Like millions of other teachers, I read it. (In fact, I wrote my own book about Mindset: Learning Grows.)
Across the country, Growth Mindset posters went up on classroom walls. Grading standards changed to include the words “not yet.”
Like any big target, Dweck’s work attracted detractors. Doubts reached their pinnacle in 2018, when Sisk and Burgoyne published two meta-analyses. Their findings:
Growth mindset doesn’t really make much of difference for student learning.
Programs designed to enhance growth mindset have little meaningful effect.
Other large-scale studies, including this one from Argentina, reported similarly doubts.
Mindset’s potential, contrary to Dweck’s subtitle, remained unfulfilled.
Fresh Plot Twist?
Since the Sisk & Burgoyne meta-analyses, it has become fashionable to say “Successful mindset interventions have one variable in common: Carol Dweck did them.”
This critique is both untrue — lots of other researchers have found positive results — and unprofessional: it implies (without directly accusing) that Dweck either has been sloppy or has cooked her data.
And yet, anyone who reads Dweck’s research over the years would hesitate to throw such shade.
A freshly released heap o’ data, in fact, might restore some interest in Mindset.
Every three years, the Programme for International Student Assessment (PISA) tests 15-year-olds in science, math, and reading. They gather all sorts of data and publish those results.
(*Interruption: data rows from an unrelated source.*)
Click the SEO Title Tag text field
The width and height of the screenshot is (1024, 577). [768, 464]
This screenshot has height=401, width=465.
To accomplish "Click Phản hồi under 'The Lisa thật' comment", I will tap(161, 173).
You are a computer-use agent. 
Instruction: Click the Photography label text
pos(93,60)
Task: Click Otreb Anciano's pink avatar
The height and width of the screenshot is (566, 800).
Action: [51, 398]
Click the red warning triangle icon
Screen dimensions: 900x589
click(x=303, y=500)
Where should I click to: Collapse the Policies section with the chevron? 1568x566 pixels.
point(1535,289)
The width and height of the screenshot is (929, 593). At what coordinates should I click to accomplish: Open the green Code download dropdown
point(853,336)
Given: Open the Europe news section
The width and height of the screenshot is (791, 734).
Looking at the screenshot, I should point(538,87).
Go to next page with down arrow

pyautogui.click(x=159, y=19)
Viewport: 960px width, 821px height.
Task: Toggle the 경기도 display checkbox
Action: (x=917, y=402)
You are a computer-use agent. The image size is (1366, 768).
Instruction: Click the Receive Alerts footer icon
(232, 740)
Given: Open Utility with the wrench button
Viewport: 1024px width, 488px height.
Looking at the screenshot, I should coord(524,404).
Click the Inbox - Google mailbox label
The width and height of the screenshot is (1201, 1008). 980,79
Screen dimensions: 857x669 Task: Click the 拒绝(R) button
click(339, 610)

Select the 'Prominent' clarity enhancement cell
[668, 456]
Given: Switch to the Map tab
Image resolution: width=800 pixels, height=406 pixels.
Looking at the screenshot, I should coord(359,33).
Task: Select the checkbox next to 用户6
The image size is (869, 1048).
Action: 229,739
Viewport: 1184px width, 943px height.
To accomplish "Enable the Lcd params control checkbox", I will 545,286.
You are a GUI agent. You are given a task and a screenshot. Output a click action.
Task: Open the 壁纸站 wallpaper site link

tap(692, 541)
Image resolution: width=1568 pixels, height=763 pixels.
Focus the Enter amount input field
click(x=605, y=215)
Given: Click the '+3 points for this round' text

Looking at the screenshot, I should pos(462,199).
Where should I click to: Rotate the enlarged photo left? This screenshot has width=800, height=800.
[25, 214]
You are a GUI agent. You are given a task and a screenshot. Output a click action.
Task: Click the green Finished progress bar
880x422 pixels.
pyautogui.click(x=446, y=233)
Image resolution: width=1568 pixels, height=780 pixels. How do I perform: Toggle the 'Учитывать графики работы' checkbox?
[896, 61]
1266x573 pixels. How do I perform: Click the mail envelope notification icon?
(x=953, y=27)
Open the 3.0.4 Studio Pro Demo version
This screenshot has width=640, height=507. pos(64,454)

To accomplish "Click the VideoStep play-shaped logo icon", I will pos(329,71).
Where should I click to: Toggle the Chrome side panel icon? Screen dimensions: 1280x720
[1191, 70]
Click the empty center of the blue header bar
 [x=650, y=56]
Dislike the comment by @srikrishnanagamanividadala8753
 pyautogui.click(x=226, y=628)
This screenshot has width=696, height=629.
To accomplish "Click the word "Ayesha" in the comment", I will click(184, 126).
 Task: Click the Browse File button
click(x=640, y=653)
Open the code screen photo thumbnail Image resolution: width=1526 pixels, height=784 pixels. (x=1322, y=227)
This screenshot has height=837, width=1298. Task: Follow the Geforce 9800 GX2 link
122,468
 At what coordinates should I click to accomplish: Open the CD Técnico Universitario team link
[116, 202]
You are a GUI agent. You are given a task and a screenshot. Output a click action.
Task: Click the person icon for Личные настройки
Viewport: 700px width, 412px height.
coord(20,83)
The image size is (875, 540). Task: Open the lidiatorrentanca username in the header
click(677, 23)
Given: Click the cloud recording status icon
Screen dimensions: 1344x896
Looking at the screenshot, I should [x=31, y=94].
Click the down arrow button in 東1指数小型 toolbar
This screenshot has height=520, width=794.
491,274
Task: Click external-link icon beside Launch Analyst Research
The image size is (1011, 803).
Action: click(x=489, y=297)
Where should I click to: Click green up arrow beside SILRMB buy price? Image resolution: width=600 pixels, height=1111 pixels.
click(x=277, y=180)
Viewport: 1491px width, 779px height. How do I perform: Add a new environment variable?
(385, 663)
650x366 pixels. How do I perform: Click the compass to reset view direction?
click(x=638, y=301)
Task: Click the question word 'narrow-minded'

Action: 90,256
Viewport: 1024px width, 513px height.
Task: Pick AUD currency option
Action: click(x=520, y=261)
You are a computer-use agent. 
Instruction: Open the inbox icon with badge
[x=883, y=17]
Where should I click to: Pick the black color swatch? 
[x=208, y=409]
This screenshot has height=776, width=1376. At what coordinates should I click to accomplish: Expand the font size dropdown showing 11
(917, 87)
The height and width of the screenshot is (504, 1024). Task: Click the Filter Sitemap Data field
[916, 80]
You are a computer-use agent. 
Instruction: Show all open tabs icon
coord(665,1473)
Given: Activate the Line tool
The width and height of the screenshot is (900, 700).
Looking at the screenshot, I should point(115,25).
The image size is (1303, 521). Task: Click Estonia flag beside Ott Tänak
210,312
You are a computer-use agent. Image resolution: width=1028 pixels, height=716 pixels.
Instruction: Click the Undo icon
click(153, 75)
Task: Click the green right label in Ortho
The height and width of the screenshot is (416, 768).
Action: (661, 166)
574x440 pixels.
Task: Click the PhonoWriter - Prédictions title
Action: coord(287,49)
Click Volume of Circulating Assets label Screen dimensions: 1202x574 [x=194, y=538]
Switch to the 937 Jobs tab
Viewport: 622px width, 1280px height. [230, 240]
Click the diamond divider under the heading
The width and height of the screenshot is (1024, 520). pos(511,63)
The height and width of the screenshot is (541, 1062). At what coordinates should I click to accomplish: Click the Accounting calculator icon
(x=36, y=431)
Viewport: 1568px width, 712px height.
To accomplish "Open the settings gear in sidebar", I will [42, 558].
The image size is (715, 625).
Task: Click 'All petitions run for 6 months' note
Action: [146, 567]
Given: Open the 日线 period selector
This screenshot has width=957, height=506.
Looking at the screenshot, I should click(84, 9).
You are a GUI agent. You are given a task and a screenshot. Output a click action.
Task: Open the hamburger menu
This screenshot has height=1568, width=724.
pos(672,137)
As Sarah Sparks summarizes the data:
After controlling for students’ and schools’ socioeconomic differences, students with a strong growth mindset scored significantly higher on all subjects—31.5 points in reading, 27 points in science, and 23 points in math—compared with students who believed their intelligence was fixed.
Unsurprisingly, Sparks reports, teachers matter:
Students with supportive teachers—for example, those who show interest in every student learning and a willingness to provide extra help and explanation until a student understands—were 4 percentage points more likely to have a growth mindset than those without a supportive instructor.
In other words: when we look past the shade and the snark, we find that growth mindsets might help learning, and that teachers can help foster them.
Stop the Pendulum
Our profession, alas, tends to extremes. We might embrace Mindset Theory as our school’s shining mission; we might reject it as fashionable pseudo-science.
I hope this time we can aim for a modest middle ground. A few points to keep in mind:
First: the PISA data show correlation, not causation.
Second: they come from self-report.
Third: they show wide differences across country and culture. (For instance: this graph caught my eye.)
Rather than put all our energies into this one strategy (or, into denigrating this one strategy), I think we can adopt a sensible logical chain:
A: Motivated students learn more, but teachers can struggle to motivate students. (Let’s admit it: much of what we study in schools isn’t intrinsically motivating for most students.)
B: On average, a growth mindset offers many students a motivational boost.
C: On average, specific teaching practices make it somewhat likelier that students will adopt a growth mindset.
D: If we can easily adopt — and easily maintain — culturally-appropriate teaching practices that enhance a growth mindset, our efforts will help some students learn.
E: Therefore, let’s do so.
Do I think a one-shot mindset intervention will help? Probably not. (I don’t think a one-shot intervention of anything will help.)
Do I think that Mindset strategies — consistently and modestly applied — will help? I do.
Should those strategies be accompanied by many other research-supported approaches (retrieval practice, metacognition, cognitive-load monitoring, attention-fostering, stress-reduction)? Indeed they should.
A True Story
I did some consulting at a summer camp two years ago. When I went to the archery department, they asked if I wanted to try my hand with a bow.
NO, reader, I DID NOT.
As a camper at this very camp decades before, I had experienced repeated humiliation; I only rarely hit the target, and often missed comically/catastrophically. Honestly, it was dreadful — one of those experiences that, 40 years later, can STILL make me blush.
After a moment of terror, I said to myself:
“Okay, Andrew, you talk about Growth Mindset all the time. Give it a try. Your goal shouldn’t be to get a perfect score. Just try to learn a bit and improve. That’s what you tell your students. Practice what you preach.”
What happened next was an archery miracle.
It turns out that I am right handed, but I sight with my left eye. I had been humiliated all those years ago because I was shooting with the wrong bow.
Once they got a lefty bow into my hand, taught me the stance and a few breathing tricks, I found that I’m a passable archer.
I’m no Robin Hood, but I felt like I hit the bullseye.